Рорти довольно легко исключает из дискуссии мыслителей, поднимавших эти старые вопросы в своих сочинениях — таких, например, как Декарт и Локк. Вместо этого он начинает с размышления о последней части поэмы Филипа Ларкина «Продолжать жить». Основной темой поэмы Рорти считает страх смерти. В этой теме фундаментальной целью поэта является прояснение природы этого «страха» путем рассуждений о том, что именно должно умереть, «что есть во мне такого, что перестанет быть?» («Случайность, ирония и солидарность», 23). Эти рассуждения помогают Рорти предположить, что существуют способы исследования, а затем развития вопрошания Ларкина, лишенного традиционных философских тревог по поводу угасающей самости — таких, например, как тревога в связи с тем, что перед лицом смерти речь идет о том, сохранится или будет стерта некая особая, наподобие души, субстанция, ее сущность — некая «квинтэссенция» личности. От понимания того, «что есть во мне такого, что перестанет быть», не отделаться остротами Сократа, призванными показать невозможность определения «самости».

============================================================

Задание
Ответьте по отрывку о Рорти:
(а) С какой поэмы и какой её части начинает свои размышления Рорти?
(б) Что Рорти считает основной темой этой поэмы?
(в) Каких мыслителей отрывок называет как примеры тех, кого Рорти исключает из дискуссии?
Эти записи — отдельный материал, с текстом не связанный.

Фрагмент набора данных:
============================================================

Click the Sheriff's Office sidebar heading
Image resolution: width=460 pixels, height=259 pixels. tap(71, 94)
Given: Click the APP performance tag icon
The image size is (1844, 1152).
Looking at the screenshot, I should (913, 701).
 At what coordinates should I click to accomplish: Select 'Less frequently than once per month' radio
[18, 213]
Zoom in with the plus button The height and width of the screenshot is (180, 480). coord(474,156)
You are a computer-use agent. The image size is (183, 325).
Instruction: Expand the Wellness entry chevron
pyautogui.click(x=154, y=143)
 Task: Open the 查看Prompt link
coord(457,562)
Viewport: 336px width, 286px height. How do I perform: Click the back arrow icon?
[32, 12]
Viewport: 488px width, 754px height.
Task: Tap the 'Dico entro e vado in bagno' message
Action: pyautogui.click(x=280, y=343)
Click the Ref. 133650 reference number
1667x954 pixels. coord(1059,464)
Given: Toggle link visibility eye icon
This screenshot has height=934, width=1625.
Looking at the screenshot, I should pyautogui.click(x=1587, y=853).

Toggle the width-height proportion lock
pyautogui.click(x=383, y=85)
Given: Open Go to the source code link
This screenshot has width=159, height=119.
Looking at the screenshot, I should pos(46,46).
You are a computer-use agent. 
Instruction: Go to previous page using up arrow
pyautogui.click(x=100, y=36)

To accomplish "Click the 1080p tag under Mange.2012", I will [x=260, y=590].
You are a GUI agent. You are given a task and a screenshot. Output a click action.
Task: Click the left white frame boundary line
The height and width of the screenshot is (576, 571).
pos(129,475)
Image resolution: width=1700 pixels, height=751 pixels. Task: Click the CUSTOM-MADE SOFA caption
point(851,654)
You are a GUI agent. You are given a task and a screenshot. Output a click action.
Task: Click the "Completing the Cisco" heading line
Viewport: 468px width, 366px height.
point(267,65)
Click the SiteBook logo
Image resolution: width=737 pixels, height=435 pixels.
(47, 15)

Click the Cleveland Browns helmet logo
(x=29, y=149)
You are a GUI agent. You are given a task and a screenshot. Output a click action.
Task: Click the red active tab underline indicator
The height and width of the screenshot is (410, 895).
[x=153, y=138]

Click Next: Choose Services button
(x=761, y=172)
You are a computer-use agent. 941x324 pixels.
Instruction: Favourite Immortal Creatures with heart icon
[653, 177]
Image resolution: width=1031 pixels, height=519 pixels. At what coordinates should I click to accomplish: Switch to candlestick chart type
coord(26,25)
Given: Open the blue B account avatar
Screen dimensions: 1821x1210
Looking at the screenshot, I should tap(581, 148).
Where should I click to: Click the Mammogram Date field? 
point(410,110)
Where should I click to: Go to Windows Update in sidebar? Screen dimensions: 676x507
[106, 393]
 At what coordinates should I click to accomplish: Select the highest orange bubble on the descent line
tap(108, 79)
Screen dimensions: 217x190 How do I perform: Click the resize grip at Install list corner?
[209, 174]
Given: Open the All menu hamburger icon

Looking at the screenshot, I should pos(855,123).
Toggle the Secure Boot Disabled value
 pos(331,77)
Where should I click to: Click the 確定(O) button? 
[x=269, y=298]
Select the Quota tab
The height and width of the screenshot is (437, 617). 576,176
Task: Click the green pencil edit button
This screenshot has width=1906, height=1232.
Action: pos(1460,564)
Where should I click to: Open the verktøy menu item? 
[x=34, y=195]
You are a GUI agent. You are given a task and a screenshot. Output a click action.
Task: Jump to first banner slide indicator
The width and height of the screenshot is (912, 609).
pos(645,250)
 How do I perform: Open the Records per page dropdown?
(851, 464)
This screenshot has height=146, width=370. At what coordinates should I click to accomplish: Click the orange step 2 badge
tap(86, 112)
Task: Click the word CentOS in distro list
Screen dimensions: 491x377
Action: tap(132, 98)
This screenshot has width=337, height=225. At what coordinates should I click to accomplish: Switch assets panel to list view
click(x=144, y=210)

============================================================

Решение
(а) С последней части поэмы Филипа Ларкина «Продолжать жить».
(б) Страх смерти.
(в) Декарта и Локка.